* [Your instructions]
An exact, complete copy of the data that follows is needed.

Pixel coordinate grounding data
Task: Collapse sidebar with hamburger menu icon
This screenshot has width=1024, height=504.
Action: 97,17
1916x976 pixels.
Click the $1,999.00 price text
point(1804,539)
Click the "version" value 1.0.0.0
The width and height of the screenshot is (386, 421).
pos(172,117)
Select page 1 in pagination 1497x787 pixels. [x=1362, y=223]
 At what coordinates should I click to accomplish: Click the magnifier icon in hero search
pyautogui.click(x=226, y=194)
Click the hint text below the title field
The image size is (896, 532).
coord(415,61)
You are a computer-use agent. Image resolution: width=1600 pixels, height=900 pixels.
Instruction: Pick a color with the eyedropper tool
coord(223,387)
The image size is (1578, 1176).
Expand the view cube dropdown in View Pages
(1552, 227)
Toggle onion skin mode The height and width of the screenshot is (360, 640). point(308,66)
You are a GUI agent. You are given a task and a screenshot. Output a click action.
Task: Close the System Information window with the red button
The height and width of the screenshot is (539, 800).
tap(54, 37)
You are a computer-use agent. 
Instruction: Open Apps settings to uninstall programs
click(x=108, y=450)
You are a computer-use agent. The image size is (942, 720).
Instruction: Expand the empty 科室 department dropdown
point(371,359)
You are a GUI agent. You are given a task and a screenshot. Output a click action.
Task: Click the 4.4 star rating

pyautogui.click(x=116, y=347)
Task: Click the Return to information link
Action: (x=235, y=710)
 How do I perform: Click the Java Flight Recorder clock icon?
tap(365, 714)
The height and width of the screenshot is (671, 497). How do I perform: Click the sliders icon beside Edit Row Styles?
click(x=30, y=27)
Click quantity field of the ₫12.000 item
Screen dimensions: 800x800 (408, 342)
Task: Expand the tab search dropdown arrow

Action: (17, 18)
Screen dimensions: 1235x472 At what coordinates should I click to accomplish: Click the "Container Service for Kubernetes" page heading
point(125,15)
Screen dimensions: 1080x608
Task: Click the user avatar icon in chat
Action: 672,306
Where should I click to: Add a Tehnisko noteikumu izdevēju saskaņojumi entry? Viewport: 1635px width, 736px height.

* [Completed exercise]
Task: Collapse sidebar with hamburger menu icon
This screenshot has width=1024, height=504.
Action: 97,17
1916x976 pixels.
Click the $1,999.00 price text
point(1804,539)
Click the "version" value 1.0.0.0
The width and height of the screenshot is (386, 421).
pos(172,117)
Select page 1 in pagination 1497x787 pixels. [x=1362, y=223]
 At what coordinates should I click to accomplish: Click the magnifier icon in hero search
pyautogui.click(x=226, y=194)
Click the hint text below the title field
The image size is (896, 532).
coord(415,61)
You are a computer-use agent. Image resolution: width=1600 pixels, height=900 pixels.
Instruction: Pick a color with the eyedropper tool
coord(223,387)
The image size is (1578, 1176).
Expand the view cube dropdown in View Pages
(1552, 227)
Toggle onion skin mode The height and width of the screenshot is (360, 640). point(308,66)
You are a GUI agent. You are given a task and a screenshot. Output a click action.
Task: Close the System Information window with the red button
The height and width of the screenshot is (539, 800).
tap(54, 37)
You are a computer-use agent. 
Instruction: Open Apps settings to uninstall programs
click(x=108, y=450)
You are a computer-use agent. The image size is (942, 720).
Instruction: Expand the empty 科室 department dropdown
point(371,359)
You are a GUI agent. You are given a task and a screenshot. Output a click action.
Task: Click the 4.4 star rating

pyautogui.click(x=116, y=347)
Task: Click the Return to information link
Action: (x=235, y=710)
 How do I perform: Click the Java Flight Recorder clock icon?
tap(365, 714)
The height and width of the screenshot is (671, 497). How do I perform: Click the sliders icon beside Edit Row Styles?
click(x=30, y=27)
Click quantity field of the ₫12.000 item
Screen dimensions: 800x800 (408, 342)
Task: Expand the tab search dropdown arrow

Action: (17, 18)
Screen dimensions: 1235x472 At what coordinates should I click to accomplish: Click the "Container Service for Kubernetes" page heading
point(125,15)
Screen dimensions: 1080x608
Task: Click the user avatar icon in chat
Action: 672,306
Where should I click to: Add a Tehnisko noteikumu izdevēju saskaņojumi entry? Viewport: 1635px width, 736px height.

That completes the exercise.